Start of Data records
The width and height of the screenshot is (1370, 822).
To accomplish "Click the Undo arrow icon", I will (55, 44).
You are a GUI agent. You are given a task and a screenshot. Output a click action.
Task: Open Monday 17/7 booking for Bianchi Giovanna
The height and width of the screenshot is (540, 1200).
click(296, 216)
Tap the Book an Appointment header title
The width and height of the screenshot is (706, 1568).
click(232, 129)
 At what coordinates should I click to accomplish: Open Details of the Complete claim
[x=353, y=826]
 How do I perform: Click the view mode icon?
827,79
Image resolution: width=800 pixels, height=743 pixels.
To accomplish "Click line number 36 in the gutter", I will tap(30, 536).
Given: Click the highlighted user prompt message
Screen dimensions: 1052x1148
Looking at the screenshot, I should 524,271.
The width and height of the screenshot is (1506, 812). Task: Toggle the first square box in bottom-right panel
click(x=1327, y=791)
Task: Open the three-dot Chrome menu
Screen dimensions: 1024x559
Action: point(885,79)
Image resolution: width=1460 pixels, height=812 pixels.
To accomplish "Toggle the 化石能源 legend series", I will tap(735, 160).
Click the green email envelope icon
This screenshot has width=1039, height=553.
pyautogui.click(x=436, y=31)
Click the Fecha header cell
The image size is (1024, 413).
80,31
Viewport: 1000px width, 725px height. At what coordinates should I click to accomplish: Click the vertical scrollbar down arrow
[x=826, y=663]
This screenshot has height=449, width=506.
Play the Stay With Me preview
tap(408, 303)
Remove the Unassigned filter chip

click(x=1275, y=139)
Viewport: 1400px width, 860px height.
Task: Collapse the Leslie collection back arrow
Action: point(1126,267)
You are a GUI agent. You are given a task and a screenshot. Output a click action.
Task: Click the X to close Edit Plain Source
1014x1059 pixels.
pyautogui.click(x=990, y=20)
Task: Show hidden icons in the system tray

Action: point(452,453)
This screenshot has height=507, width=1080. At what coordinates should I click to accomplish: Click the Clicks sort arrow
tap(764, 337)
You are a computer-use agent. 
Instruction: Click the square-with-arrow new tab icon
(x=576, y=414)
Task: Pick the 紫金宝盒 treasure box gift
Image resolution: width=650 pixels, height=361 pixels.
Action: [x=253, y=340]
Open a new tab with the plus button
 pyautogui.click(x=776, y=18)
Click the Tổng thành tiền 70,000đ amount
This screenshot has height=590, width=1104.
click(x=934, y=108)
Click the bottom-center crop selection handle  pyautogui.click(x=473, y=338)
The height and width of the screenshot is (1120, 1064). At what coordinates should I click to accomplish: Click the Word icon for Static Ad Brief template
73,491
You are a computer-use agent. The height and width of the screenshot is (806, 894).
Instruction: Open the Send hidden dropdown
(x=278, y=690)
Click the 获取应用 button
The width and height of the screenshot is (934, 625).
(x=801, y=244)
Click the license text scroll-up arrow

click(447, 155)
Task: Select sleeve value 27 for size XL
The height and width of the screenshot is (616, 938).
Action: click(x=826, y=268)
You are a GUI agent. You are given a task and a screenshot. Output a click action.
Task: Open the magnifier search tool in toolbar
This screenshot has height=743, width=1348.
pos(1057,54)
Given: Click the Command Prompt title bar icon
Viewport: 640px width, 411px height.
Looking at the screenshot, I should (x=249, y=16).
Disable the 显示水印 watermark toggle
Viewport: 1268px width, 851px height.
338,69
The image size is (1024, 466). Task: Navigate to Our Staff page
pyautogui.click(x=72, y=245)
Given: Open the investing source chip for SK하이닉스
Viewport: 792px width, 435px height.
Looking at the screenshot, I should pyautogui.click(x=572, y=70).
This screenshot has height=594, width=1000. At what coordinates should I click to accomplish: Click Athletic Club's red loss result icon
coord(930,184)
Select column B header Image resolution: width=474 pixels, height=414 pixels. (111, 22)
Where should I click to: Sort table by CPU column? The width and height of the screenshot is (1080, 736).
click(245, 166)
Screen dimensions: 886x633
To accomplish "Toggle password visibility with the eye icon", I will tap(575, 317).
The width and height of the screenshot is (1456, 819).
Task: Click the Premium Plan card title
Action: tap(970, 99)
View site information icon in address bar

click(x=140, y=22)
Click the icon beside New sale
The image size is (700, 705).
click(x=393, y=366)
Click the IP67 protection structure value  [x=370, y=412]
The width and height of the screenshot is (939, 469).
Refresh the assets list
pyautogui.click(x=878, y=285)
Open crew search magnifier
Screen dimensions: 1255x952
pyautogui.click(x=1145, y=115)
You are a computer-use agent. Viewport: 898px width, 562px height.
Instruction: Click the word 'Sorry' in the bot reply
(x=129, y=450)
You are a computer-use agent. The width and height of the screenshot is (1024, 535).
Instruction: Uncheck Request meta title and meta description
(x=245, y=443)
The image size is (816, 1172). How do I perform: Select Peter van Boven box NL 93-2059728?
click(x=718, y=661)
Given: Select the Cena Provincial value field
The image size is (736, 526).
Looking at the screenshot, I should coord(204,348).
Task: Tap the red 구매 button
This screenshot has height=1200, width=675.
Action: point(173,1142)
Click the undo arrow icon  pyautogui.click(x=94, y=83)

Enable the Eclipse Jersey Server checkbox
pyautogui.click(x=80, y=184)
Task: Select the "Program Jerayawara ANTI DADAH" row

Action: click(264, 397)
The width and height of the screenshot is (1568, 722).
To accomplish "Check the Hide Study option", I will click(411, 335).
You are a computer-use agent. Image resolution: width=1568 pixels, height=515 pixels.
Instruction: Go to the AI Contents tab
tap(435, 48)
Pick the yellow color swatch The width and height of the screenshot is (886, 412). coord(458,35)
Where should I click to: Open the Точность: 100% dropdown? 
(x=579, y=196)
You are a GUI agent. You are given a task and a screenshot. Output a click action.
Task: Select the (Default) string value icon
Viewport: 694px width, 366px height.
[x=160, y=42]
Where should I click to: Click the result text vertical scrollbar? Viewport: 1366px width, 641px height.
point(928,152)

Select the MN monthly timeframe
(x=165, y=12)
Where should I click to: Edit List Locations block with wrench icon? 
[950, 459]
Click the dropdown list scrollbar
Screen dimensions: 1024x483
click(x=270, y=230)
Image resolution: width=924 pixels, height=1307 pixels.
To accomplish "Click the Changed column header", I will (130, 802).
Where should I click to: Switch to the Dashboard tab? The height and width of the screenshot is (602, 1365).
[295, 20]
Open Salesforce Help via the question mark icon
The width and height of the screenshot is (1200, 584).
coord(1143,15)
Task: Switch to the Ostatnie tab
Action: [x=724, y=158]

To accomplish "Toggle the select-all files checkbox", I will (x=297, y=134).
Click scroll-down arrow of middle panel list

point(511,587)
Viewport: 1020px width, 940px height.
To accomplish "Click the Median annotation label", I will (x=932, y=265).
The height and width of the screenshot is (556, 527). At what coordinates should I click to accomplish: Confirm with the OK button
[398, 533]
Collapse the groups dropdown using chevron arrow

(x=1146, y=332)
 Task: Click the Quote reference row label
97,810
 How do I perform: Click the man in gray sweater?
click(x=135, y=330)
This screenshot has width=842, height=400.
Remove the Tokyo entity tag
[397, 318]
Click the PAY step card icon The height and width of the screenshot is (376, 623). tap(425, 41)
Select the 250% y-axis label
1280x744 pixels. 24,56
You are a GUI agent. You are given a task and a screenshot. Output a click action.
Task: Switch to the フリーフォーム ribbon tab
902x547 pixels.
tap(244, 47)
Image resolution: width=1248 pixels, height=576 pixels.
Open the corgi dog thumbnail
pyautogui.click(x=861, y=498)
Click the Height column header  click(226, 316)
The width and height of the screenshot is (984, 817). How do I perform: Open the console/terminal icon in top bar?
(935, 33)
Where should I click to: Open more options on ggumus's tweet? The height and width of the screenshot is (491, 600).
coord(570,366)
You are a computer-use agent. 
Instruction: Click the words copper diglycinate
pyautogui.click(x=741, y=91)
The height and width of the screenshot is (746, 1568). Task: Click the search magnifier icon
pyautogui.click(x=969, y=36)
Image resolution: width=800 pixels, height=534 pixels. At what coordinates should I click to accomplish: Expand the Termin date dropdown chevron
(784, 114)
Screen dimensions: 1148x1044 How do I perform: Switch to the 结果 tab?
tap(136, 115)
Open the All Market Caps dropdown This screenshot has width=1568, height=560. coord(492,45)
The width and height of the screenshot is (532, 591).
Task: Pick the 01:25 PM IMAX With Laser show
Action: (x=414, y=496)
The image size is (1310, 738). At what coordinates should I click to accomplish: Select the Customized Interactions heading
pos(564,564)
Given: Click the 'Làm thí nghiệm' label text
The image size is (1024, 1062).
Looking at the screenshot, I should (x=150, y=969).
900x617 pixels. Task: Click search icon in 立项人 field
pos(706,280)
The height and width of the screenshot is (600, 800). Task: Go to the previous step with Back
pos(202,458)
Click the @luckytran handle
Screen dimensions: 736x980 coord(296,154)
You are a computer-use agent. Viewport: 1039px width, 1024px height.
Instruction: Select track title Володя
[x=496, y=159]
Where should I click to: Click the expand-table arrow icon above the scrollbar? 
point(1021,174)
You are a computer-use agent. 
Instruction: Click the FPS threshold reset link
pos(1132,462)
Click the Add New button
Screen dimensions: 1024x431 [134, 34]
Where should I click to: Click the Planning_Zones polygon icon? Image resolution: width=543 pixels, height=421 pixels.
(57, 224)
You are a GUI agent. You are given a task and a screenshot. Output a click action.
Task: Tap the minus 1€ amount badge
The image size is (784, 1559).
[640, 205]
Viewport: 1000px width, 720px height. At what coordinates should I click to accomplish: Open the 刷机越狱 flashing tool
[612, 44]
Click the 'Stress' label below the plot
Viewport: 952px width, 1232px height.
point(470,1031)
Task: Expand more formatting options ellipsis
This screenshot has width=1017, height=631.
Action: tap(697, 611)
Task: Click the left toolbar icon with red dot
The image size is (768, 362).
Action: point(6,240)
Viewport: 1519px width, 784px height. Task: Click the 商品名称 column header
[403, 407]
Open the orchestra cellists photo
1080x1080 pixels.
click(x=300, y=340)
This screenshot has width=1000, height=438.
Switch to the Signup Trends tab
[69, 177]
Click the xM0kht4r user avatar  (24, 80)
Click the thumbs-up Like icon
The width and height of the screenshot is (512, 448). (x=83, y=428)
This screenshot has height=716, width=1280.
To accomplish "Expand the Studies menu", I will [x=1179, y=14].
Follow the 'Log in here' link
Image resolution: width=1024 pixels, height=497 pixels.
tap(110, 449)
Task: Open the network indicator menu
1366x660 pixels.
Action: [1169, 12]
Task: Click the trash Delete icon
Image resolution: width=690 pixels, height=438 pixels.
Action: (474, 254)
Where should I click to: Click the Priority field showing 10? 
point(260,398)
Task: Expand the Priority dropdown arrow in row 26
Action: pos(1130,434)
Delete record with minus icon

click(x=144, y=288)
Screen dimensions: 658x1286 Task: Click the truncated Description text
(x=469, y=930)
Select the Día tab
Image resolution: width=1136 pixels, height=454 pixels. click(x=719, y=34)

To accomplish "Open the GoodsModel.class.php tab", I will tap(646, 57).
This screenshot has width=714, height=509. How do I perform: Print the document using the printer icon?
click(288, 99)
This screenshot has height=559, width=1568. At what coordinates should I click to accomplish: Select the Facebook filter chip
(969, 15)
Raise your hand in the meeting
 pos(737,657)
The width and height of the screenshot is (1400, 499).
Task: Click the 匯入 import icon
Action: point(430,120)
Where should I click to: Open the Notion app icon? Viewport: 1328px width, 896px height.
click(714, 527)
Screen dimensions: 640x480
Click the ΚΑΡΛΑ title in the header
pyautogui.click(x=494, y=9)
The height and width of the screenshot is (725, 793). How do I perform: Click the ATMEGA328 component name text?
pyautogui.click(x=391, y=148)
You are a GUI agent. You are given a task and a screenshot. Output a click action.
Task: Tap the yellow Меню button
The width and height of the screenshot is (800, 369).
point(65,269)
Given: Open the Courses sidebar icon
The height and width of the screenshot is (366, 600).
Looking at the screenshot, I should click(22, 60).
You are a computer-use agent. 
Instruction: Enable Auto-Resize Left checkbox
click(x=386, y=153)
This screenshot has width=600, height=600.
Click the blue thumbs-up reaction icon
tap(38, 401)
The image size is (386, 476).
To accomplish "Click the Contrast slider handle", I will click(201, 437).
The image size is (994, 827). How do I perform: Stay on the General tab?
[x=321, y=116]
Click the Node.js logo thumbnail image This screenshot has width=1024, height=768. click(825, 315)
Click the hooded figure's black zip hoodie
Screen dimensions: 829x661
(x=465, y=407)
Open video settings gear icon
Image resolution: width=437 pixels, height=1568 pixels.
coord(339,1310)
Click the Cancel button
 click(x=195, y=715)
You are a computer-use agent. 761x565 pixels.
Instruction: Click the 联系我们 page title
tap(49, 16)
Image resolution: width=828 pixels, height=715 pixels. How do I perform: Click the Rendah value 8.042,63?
End of Data records
• Work to be completed:
Copy every line that contains "value" from the listing above.

• Exercise output:
Task: Select sleeve value 27 for size XL
Click the IP67 protection structure value  [x=370, y=412]
Given: Select the Cena Provincial value field
Task: Select the (Default) string value icon
Image resolution: width=828 pixels, height=715 pixels. How do I perform: Click the Rendah value 8.042,63?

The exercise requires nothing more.